What you are asked to do
Restate all of the entries exactly. Any picture in them should be skipped.

Data listing
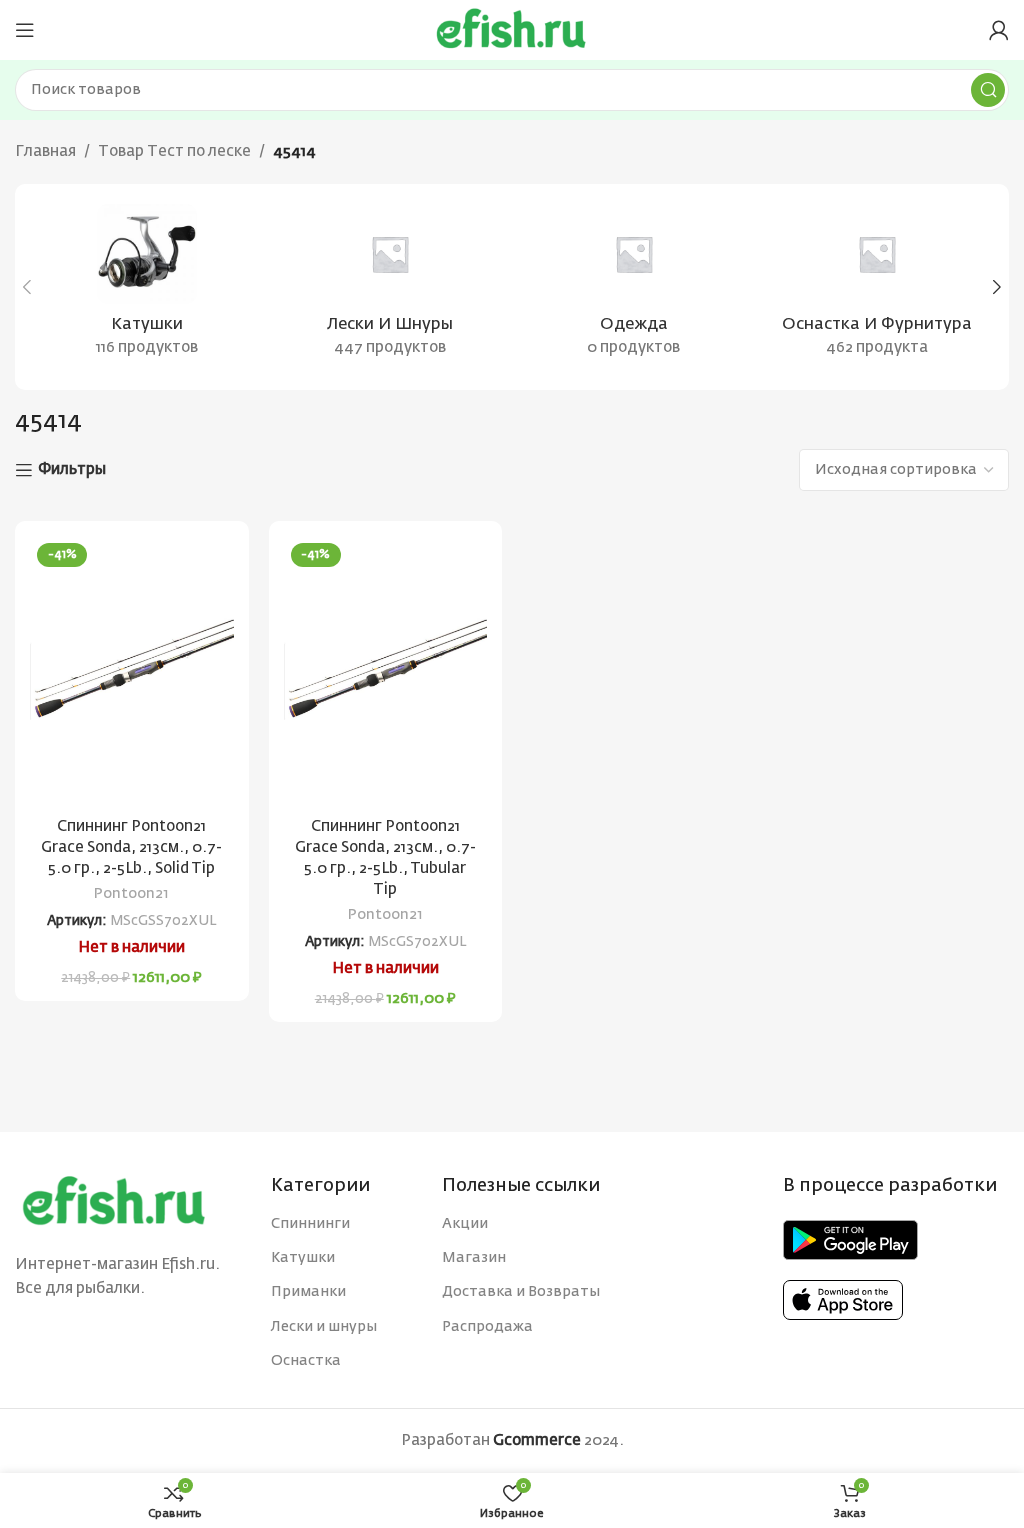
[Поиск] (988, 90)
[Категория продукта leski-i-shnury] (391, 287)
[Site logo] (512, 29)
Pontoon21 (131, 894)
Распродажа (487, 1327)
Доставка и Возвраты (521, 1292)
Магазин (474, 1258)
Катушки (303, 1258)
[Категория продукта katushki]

Expected answer
[Поиск] (988, 90)
[Категория продукта leski-i-shnury] (391, 287)
[Site logo] (512, 29)
Pontoon21 (131, 894)
Распродажа (487, 1327)
Доставка и Возвраты (521, 1292)
Магазин (474, 1258)
Катушки (303, 1258)
[Категория продукта katushki]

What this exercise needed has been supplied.